Text provided
Let’s Build a Zoo!

Zoo Tycoon was one of my first PC games, so I hold it responsible for my lifelong obsession with management sims. While management games have never been in short supply, those letting you manage a zoo have been sparse and rarely worth the effort. Even Zoo Tycoon‘s own sequels were underwhelming.

This made Let’s Build a Zoo an interesting game for me to try, as it finally takes the zoo management gameplay in a new direction.


Right off the bat, the game impresses with its adorable artstyle. Let’s Build a Zoo is a top-down, semi-isometric pixelart game that aims for fun rather than realism. It’s a bouncy and colorful game, filled with cute sprite art. A game that just puts you in a good mood, which is backed up by the comedic tone of its writing and its upbeat soundtrack.

The goal of the game is, of course, to run a financially successful zoo. You design the look of your park, create enclosures, and fill them up with animals. Open up the zoo and admire the view as guests wander around, comment on the animals, and spend tons of money on overpriced hot dogs. Just don’t ask where the meat comes from…

The money you make can be invested back into new projects, like researching new technologies, expanding the zoo, or setting up new initiatives. There is a lot of room in all this for personal expression, thanks to a sizable assortment of decorations and landscapes. You also get to make interesting moral choices about how you want to run your zoo, both through what kind of research you fund and through random events.

What did surprise me is that Let’s Build a Zoo is a PC original game, because I was getting some mobile game vibes from it. Not just because of the artstyle and large buttons, but also due to the lack of certain conveniences. Most prominently, the game won’t let you drag to create roads or other kinds of tiles. Any land you buy starts off as plain dirt, so they really want you to just manually click on every, little square to color it in. Other minor annoyances include not being able to pause without first speeding all the way up and not having easy access to infographics about your personnel and finances.

Getting animals in your zoo is also a little too gimmicky, I feel. Instead of buying animals, you go to a world map where various other Zoos offer trades. You trade one of your animals and get 2 in return, which usually make a breeding pair. The issue is that there’s a lot of categories for animals, each of which has 10 different sub-species that all look slightly different.

Your instructions
Rewrite the review starting with "This made Let’s" and going on through "its upbeat soundtrack.", with "charming" in place of "adorable".

Records provided
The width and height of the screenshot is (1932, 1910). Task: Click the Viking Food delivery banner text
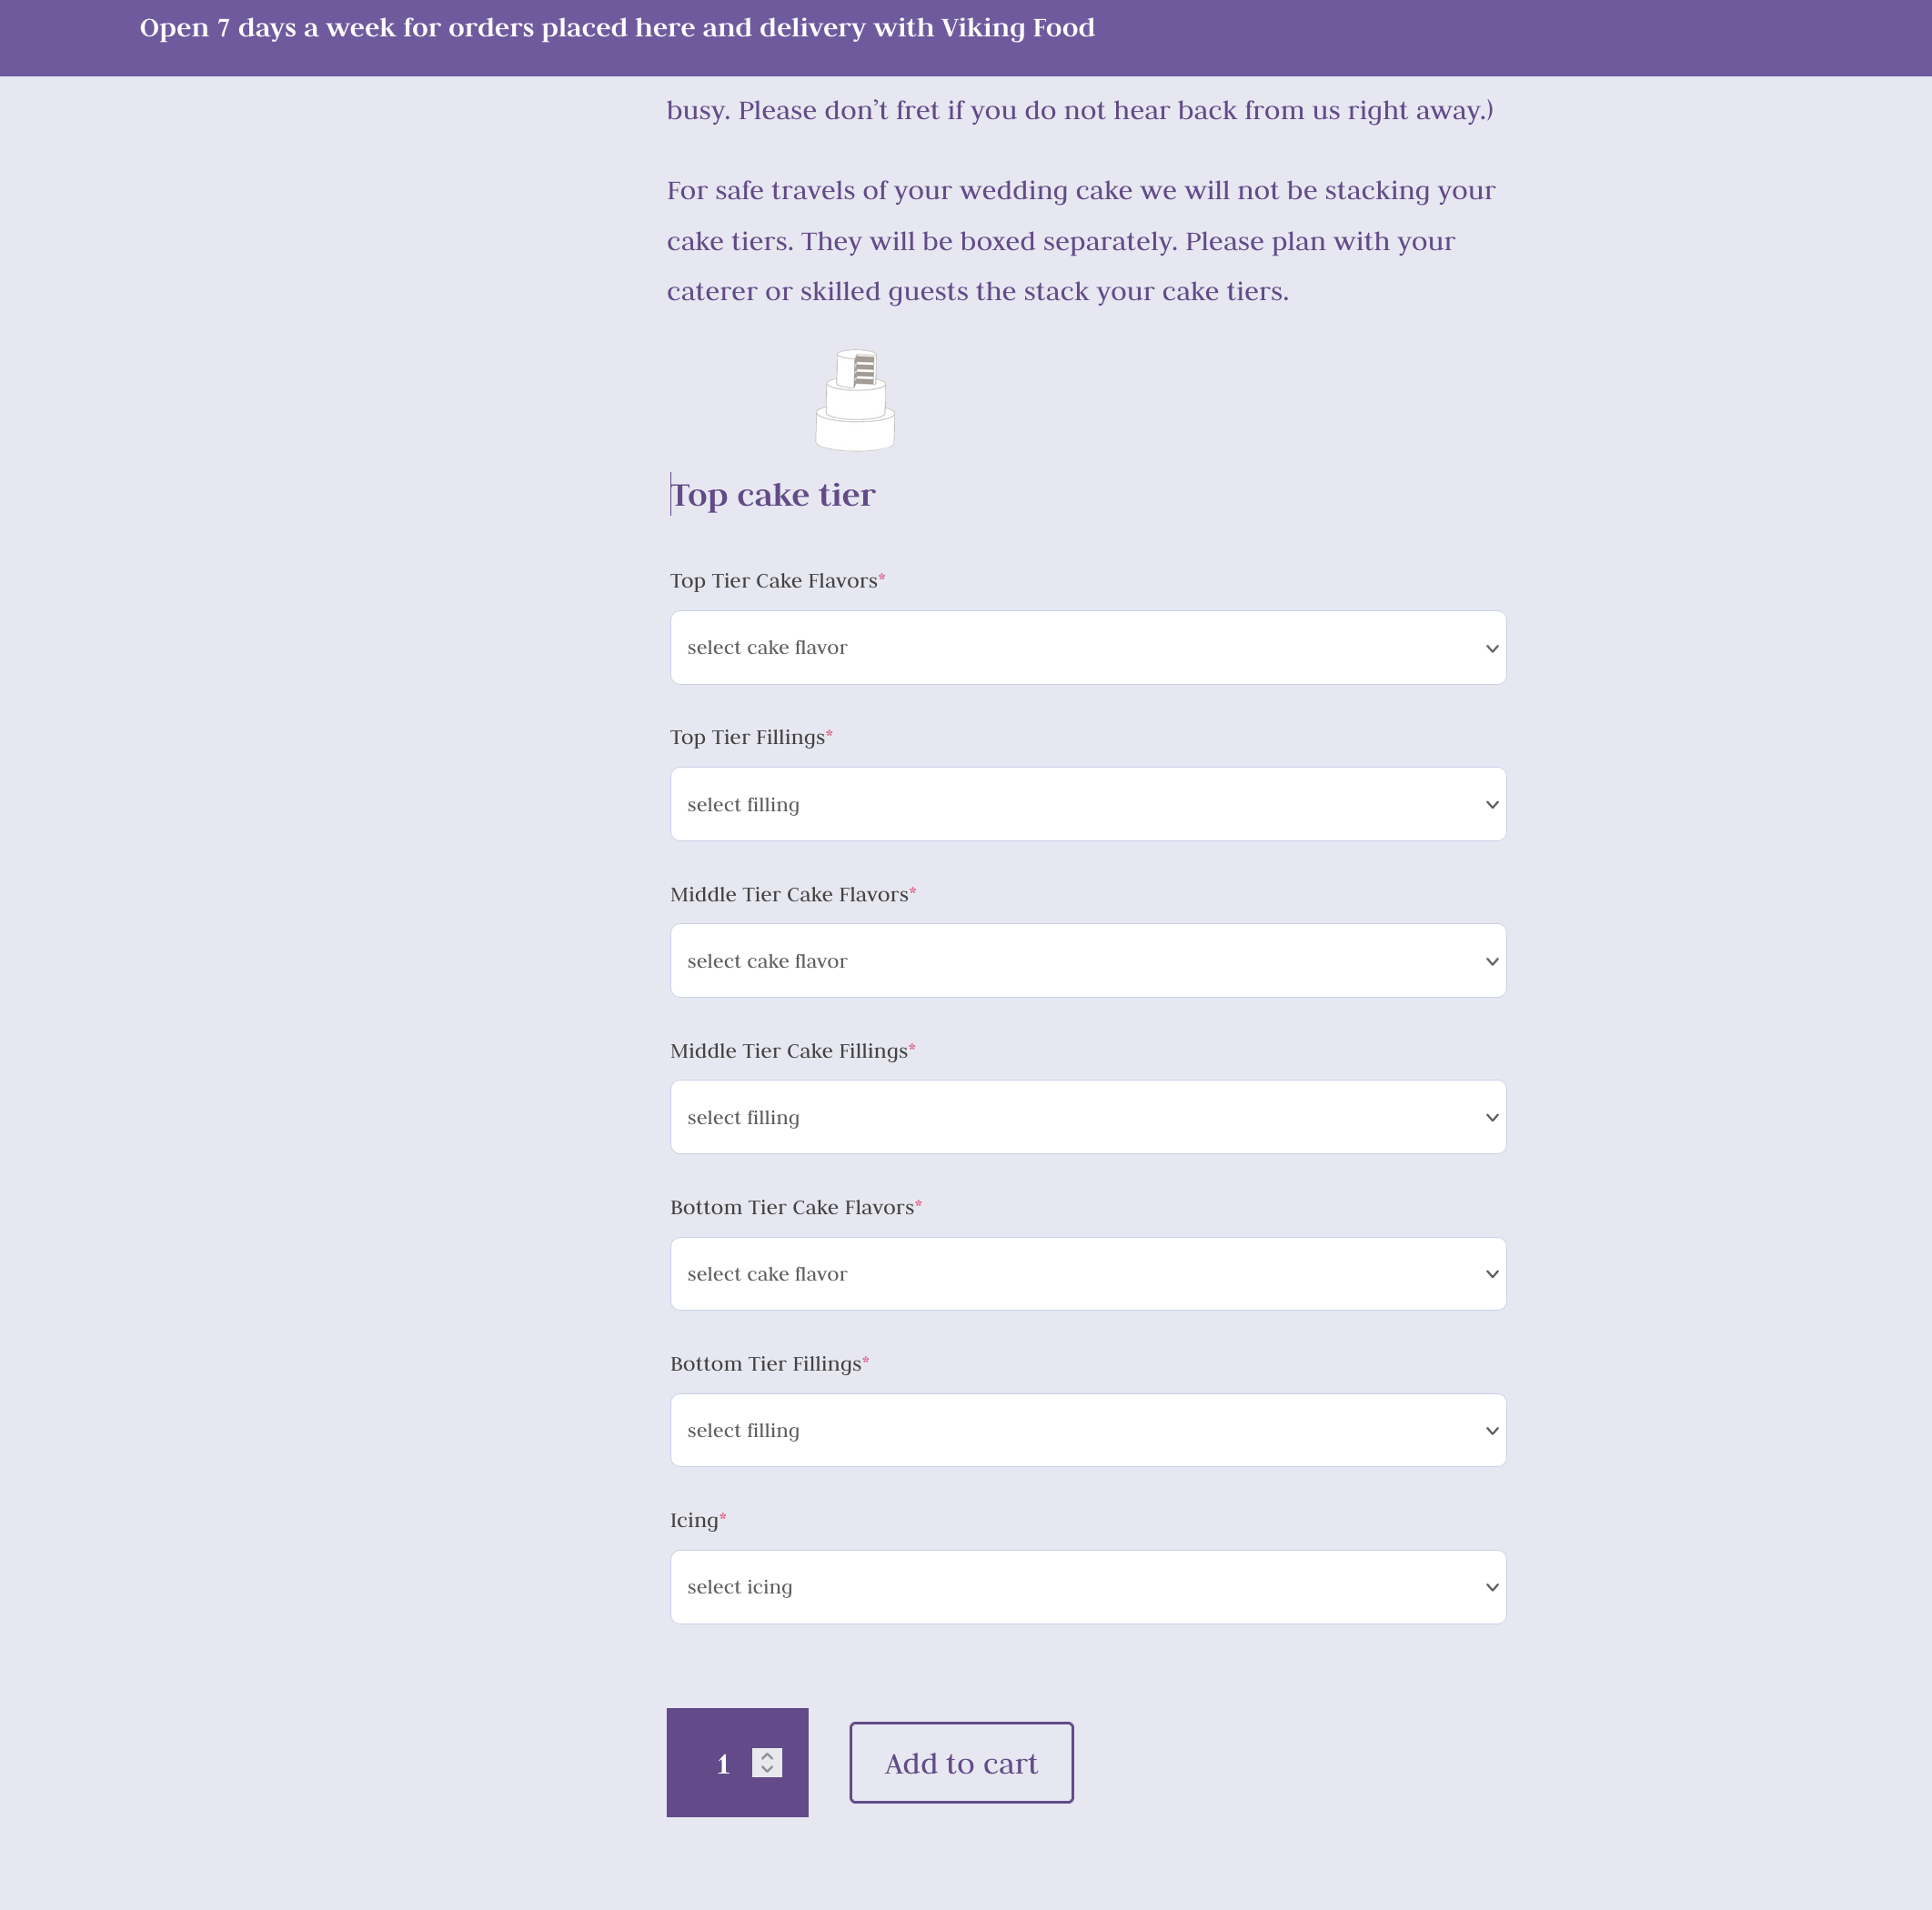click(617, 28)
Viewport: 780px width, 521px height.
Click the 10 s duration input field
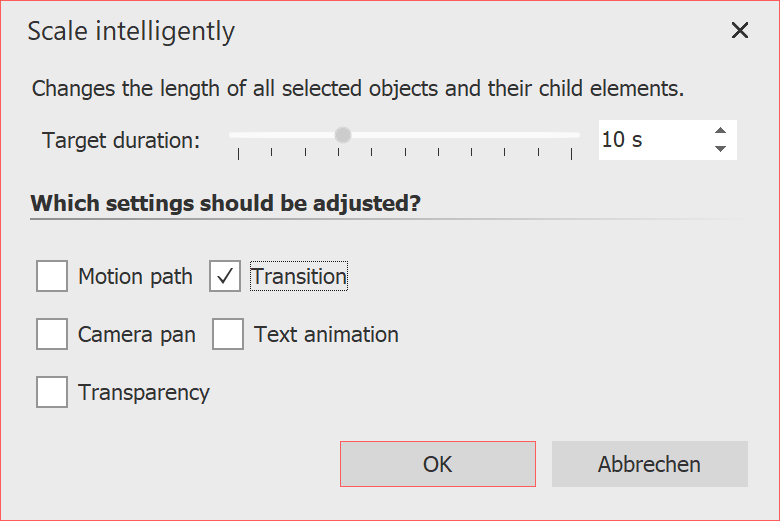pyautogui.click(x=650, y=140)

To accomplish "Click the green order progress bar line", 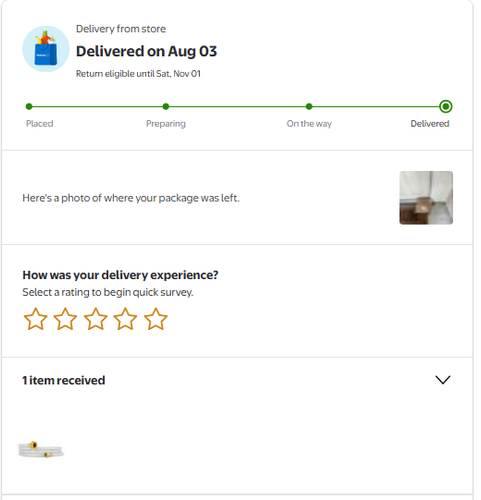I will [x=237, y=106].
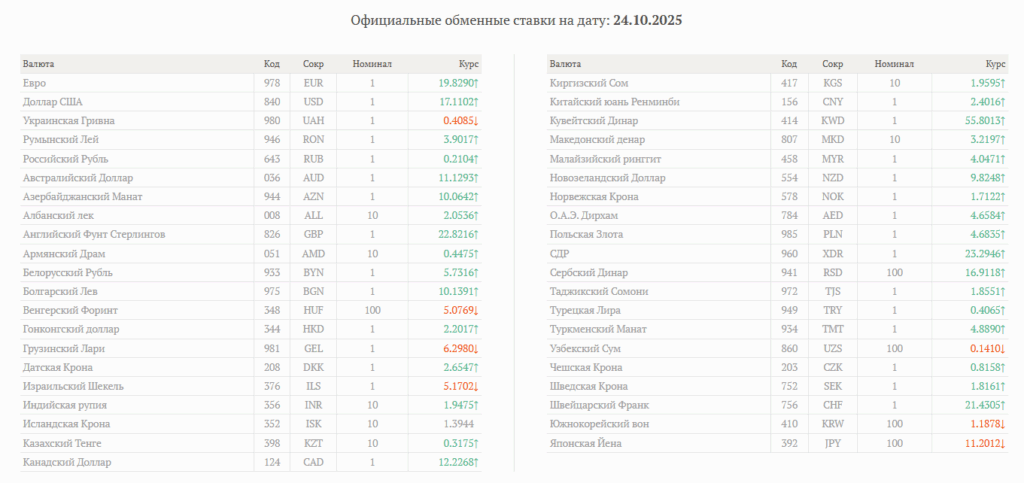
Task: Click the down arrow beside Georgian Lari rate 6.2980
Action: pos(476,349)
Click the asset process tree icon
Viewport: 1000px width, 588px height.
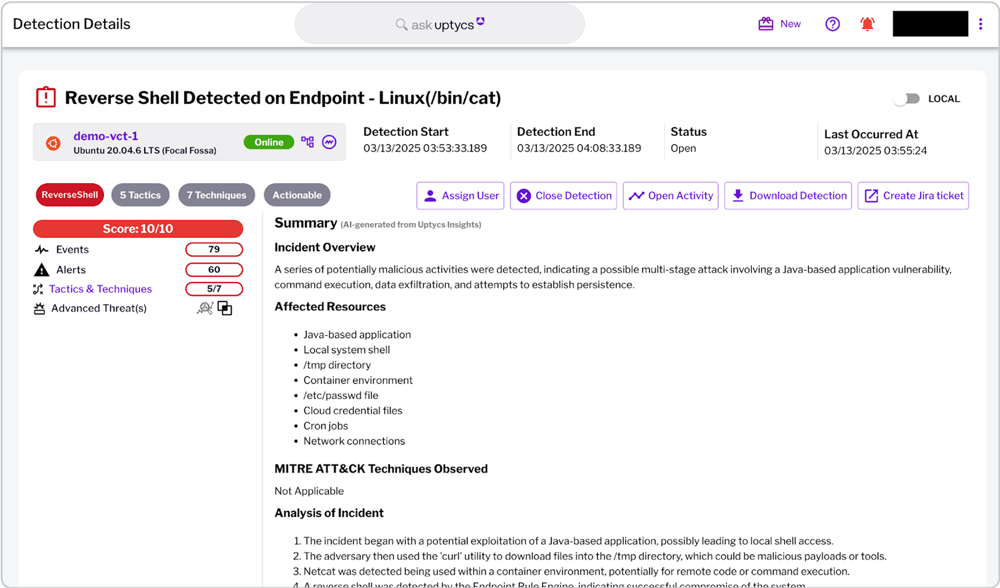tap(307, 142)
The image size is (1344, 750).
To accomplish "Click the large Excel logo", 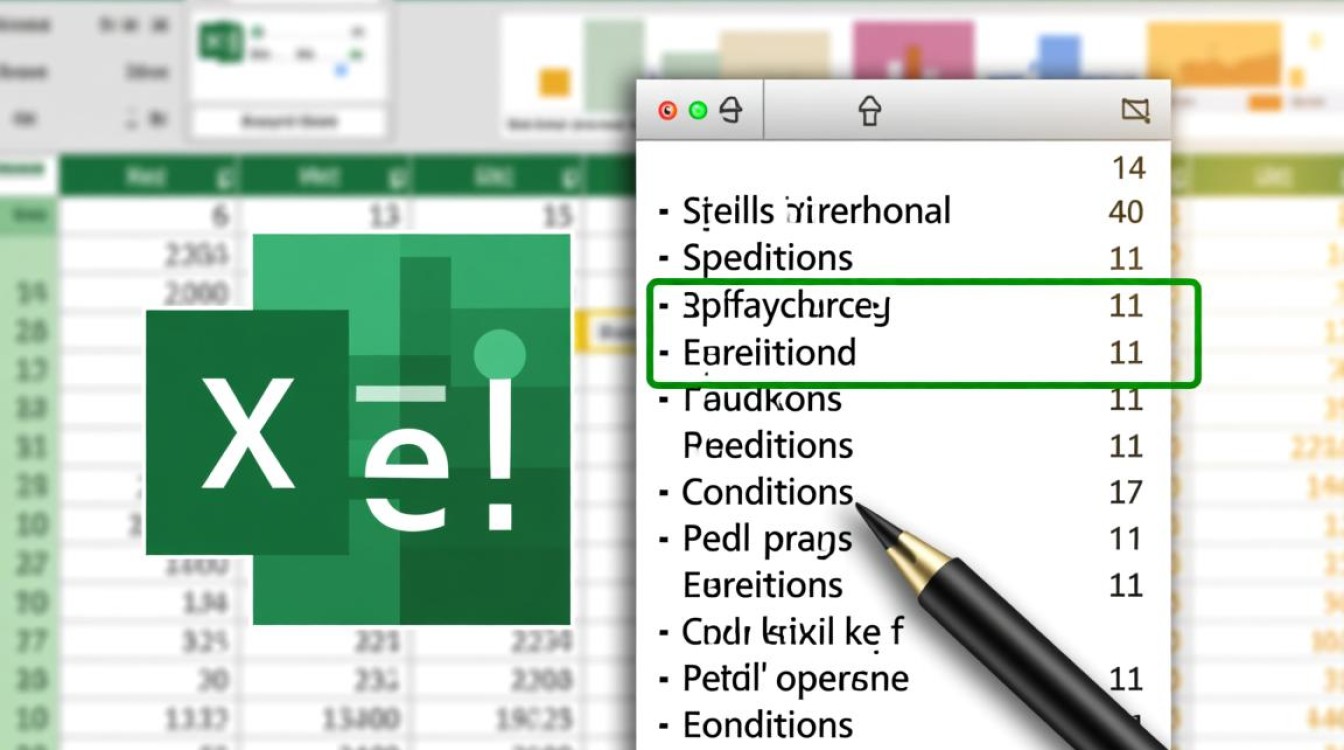I will [360, 430].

Answer area
This made Let’s Build a Zoo an interesting game for me to try, as it finally takes the zoo management gameplay in a new direction.


Right off the bat, the game impresses with its charming artstyle. Let’s Build a Zoo is a top-down, semi-isometric pixelart game that aims for fun rather than realism. It’s a bouncy and colorful game, filled with cute sprite art. A game that just puts you in a good mood, which is backed up by the comedic tone of its writing and its upbeat soundtrack.